Two Wrongs Make a Riot


You know about me and the bad boys. I love sass and trickery almost as much as I love strong backs and wrestling chops. 

I hate evil, truly I do. But wickedness is another thing entirely. Whereas evil is bland, conniving, sanctimonious, and fanatical, existing in the purview of serial killers, bureaucrats, and other tunnel-visioned ideologues, the wicked are glamorous, spontaneous, renegade, and witty. They can undoubtedly be a pain in the ass, but they make things interesting, I think. 

One of the great sins of Western literature has been to confuse evil and wickedness. For years Hollywood made me believe that evil was classy and charming (it's not--witness Rasputin, Pol Pot, and Maggie Gallagher); it's only the wicked who know how to put on a good show, even if they break your heart and tibia (and every rule in the book) in the process. 

For me, part of pro wrestling's allure has been the contest between opposite individual types, but I have come to appreciate effective partnerships too, so long as they are not the civil kind, or boring.

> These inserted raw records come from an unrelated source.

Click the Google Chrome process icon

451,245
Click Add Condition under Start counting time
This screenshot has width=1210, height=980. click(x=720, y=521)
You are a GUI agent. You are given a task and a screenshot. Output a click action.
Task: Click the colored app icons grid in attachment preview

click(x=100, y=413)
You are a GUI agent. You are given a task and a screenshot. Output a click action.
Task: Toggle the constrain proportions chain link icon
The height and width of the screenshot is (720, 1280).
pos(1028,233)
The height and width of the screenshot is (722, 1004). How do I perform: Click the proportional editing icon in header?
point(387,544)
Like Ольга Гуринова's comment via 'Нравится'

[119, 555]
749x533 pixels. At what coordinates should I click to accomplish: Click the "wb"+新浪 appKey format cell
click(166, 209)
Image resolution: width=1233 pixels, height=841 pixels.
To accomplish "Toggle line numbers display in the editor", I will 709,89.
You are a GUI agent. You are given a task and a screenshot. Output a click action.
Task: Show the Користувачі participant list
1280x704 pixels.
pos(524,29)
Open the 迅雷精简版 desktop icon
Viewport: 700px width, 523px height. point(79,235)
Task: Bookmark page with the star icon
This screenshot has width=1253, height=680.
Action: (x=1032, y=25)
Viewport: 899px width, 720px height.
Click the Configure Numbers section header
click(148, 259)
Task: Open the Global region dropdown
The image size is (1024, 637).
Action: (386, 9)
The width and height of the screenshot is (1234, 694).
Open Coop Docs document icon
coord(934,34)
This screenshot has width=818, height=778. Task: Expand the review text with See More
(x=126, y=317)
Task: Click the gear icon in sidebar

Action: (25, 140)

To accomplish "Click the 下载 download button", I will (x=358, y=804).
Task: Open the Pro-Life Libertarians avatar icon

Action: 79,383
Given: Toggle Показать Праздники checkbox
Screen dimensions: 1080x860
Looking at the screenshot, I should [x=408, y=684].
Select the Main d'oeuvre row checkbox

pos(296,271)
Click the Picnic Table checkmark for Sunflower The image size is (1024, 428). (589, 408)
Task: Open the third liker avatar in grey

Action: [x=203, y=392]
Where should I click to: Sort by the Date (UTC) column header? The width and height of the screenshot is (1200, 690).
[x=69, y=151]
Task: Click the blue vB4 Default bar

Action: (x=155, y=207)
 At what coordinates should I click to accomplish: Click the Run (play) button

Beau Nasty, 5'11", 180#, and Shane Styles, 5'10", 185#, fought seven matches at BG East: three in singles competition against other men (Styles against Brendan Byers, and Nasty against Cameron Mathews and Muscle Mask), three matches side by side as tag partners, and once, in their debuts, against each other. They were lifelong best friends, according to the first catalog description of them, who, in a short underground wrestling career, forged an unholy and unforgettable alliance.

Some wrestlers are wonderful on their own, but even better when teamed with the right (or oh so wrong) cohort. Beau looked like a crooked lawyer's shady assistant. Styles looked like a minister's wayward and malcontent son, easily swayed to sinful deeds. Together they were Leopold and Loeb. As partners they exuded a sort of snaky charm  and polish they only partly achieved on their own. 

As opponents in Fantasymen 25, they excited each other's base instincts, brought out each other's gifts for sneakiness and nastiness, making for an impressive match, all the more so when you take into account that they were rookies. In the prematch workout for Tag Team Torture 5, they conspired to turn their opponents against each other. Then they went after Archer and Quinn with so much rowdy gusto that it was hard not to root for them. To top it off, after the match ended, they played principal roles in one of the most notorious betrayals in BGE history. Next, in Tag Team Torture 6, they set their sights on Tony Cosenti and Ricky Martinez, showing these squeaky clean good guys no respect and ultimately no mercy, in or out of the ring. In Tag Team Torture 9, released four years later, they're seen facing the golden team of Brad Rochelle and Justin Pierce. In a prematch workout that's the mirror image of TTT5, they worried about their opponents' much talked-about skills and size. Nasty berated Styles for having self-doubts, while chasing away his own with false bravado. Predictably, Rochelle and Pierce started off strong, deftly tagging in and out, working their studly technical magic, but once all four wrestlers were in the ring together, Nasty and Styles ground their opponents down to Alpo with a lawless blitzkrieg of bodyslams, hairpulling, cornerwork, and one humiliating beatdown after another, not even slowing down when the bell sounded to end the match. 

I miss these guys. They shone briefly yet brightly in the richly various world of underground wrestling, and, in my opinion, Nasty and Styles' three tag team matches are among the best of that world, thanks to their suave beauty, street-smart swagger, and underhanded maneuverings. They had chemistry. They were a smoothly oiled wrecking machine in three matches I have enjoyed over multiple entranced viewings.









Comments

  1. This is one of my favorite matches from BgEast. Tag Team Torture 5 is AWESOME!